Publicado a: 04/07/2017

[FOTO] Direitos Reservados

Nova música de Tyler, The Creator, novos álbuns de Vince Staples e Jay-Z e o regresso de Valete. No mês de Junho, o rap nacional e internacional juntou uma série de novidades de peso, algo que nem sempre acontece, mas que começa a ser mais “normal” nos dias de hoje.
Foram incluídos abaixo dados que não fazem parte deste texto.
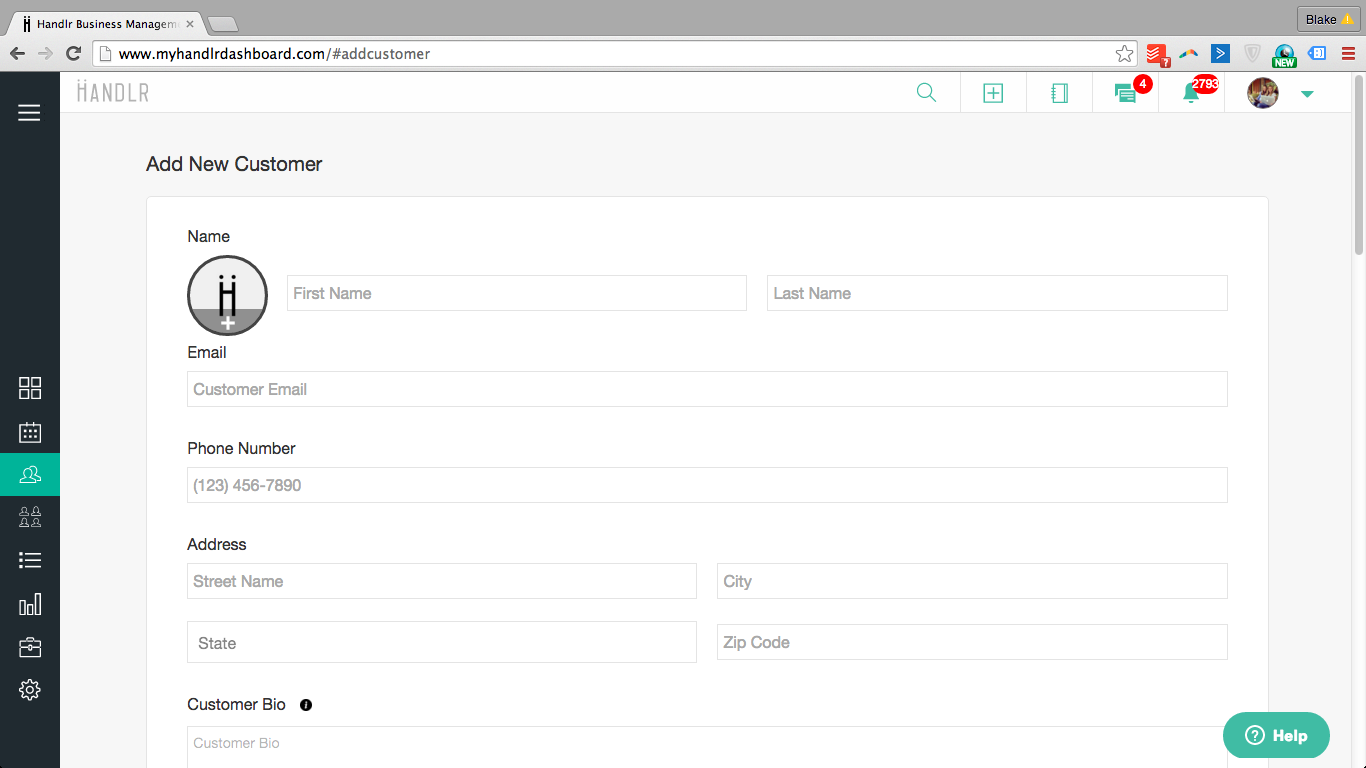This screenshot has height=768, width=1366.
Task: Open the bar chart reports icon
Action: (30, 604)
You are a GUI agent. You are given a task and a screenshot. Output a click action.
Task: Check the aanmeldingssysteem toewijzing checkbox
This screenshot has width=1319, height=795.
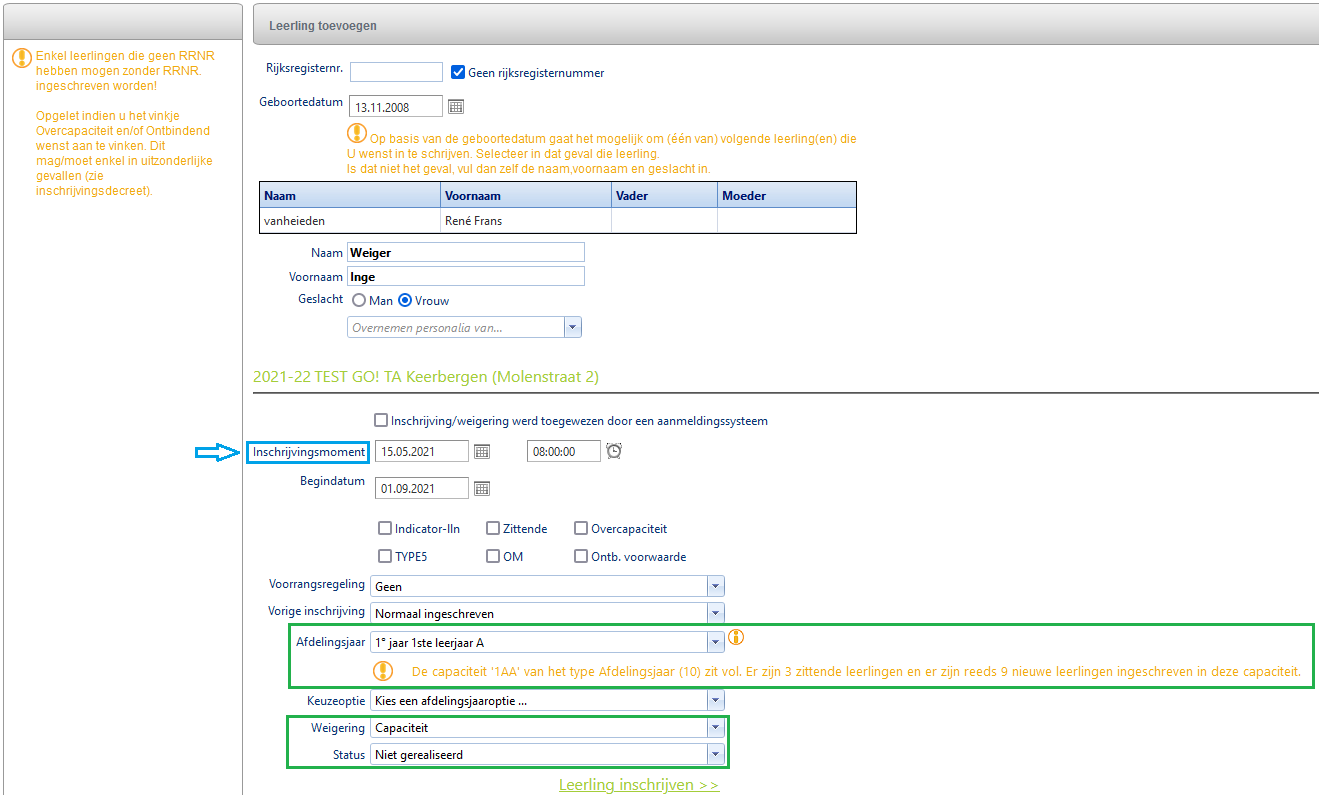(380, 421)
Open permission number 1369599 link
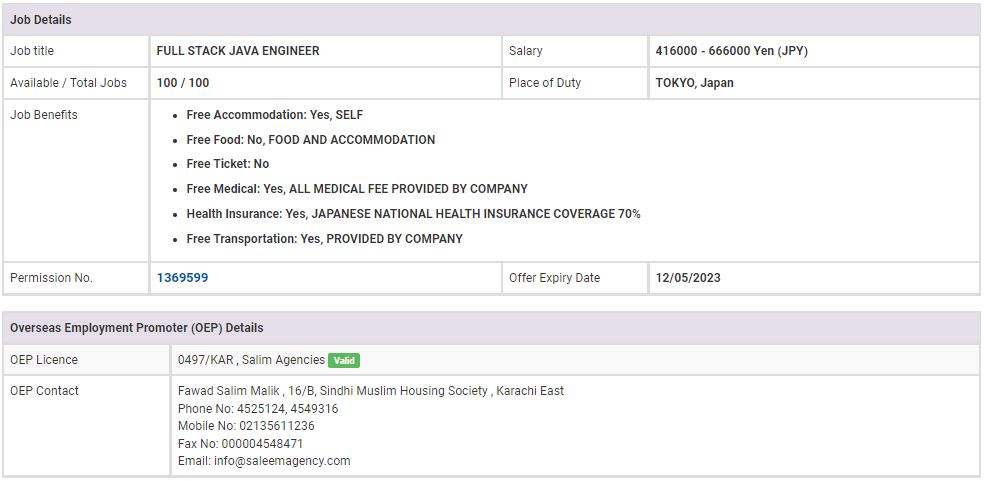The image size is (984, 481). click(x=182, y=278)
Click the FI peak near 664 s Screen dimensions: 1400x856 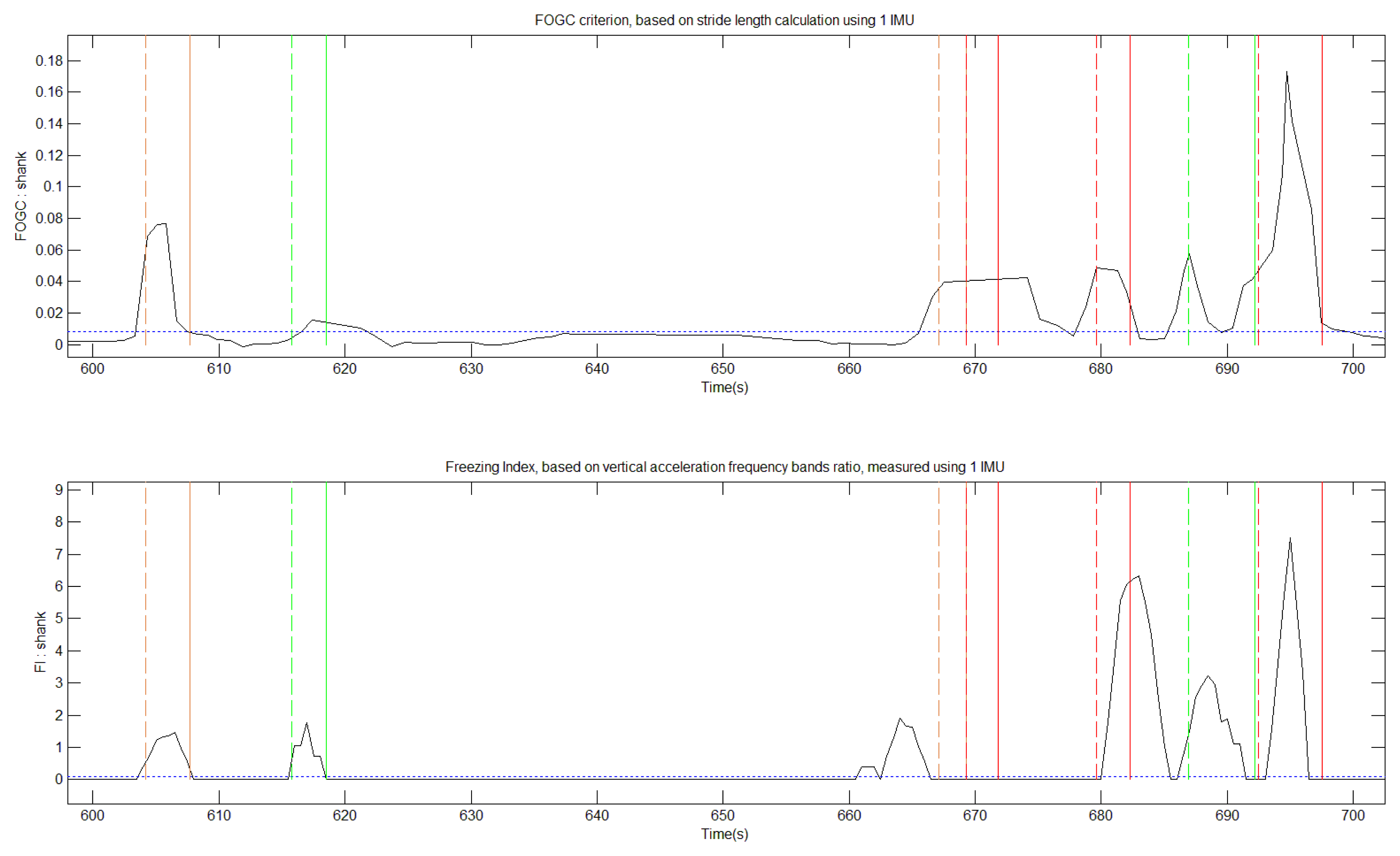[x=900, y=719]
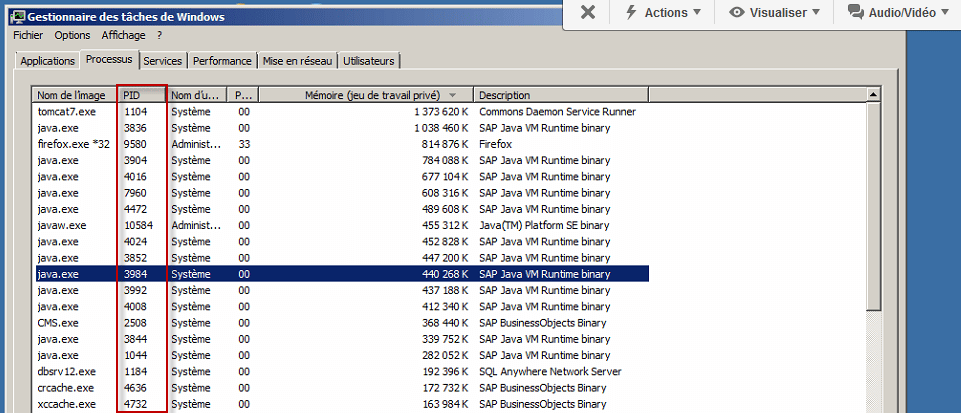Expand the Visualiser dropdown
961x413 pixels.
(x=781, y=12)
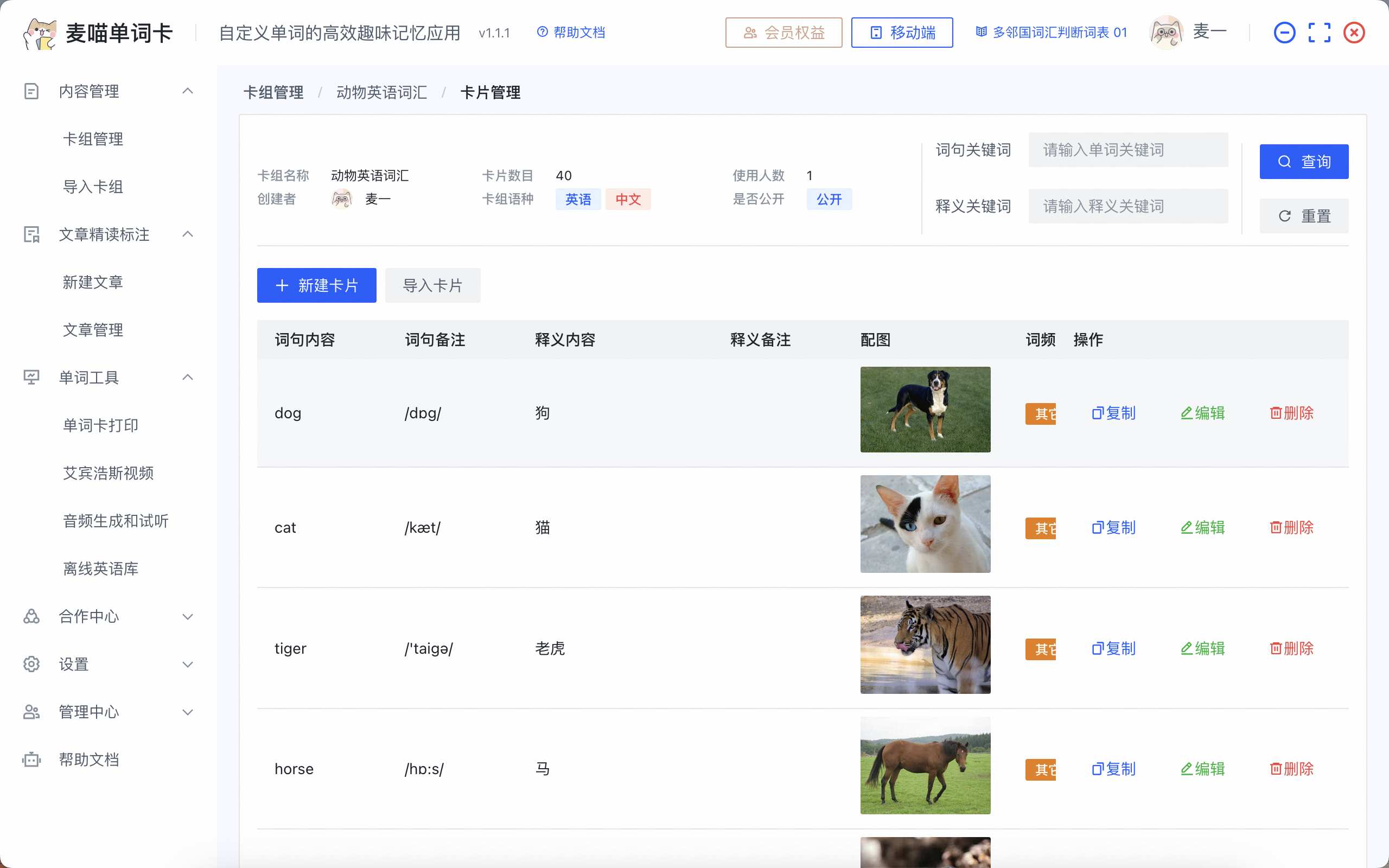
Task: Click the 管理中心 people icon
Action: point(31,712)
Nas escolhas da redacção ReB, o destaque vai para a inovação do MC de Long Beach, o rap consciente de um rapper que andava adormecido, a house ácida de Blondes, a estética underground de Pedro, o Mau e L-Ali, a frustração de um rapper com a superficialidade da indústria, a irascibilidade lírica e sónica do membro dos Odd Future ou a maturidade e transparência de Jigga.

 


[Vince Staples] “Alyssa Interlude”

Terceiro tema de Big Fish Theory e a certeza absoluta de que Vince Staples quer fazer diferente. Com a produção de Zack Sekoff, sample de The Temptations e excertos de uma entrevista da Amy Winehouse de coração destroçado, “Alyssa Interlude” soa a algo saído da mente de Burial, ou da maquinaria de Aphex Twin, ou até da cave onde os Radiohead cozinharam o Amnesiac. Alice Interlude é um dos jovens rappers mais promissores da actualidade a revisitar o título de um dos grandes livros de Miguel Esteves Cardoso: O Amor é fodido.

Diogo Santos


[Valete] “Rap Consciente”

A faixa que mais se destacou neste mês no universo das rimas e batidas em Portugal foi, sem grandes dúvidas, “Rap Consciente” de Valete. Não por ser aquela com a musicalidade mais inovadora, com as melhores rimas ou o instrumental mais viciante, mas por se tratar do regresso marcante de um dos ícones mais elevados do hip hop português – embora os “11 anos de pausa”, mencionados por vários, sejam manifestamente exagerados, dado o número de temas e participações que Valete fez ao longo dos anos, desde que editou Serviço Público em 2006.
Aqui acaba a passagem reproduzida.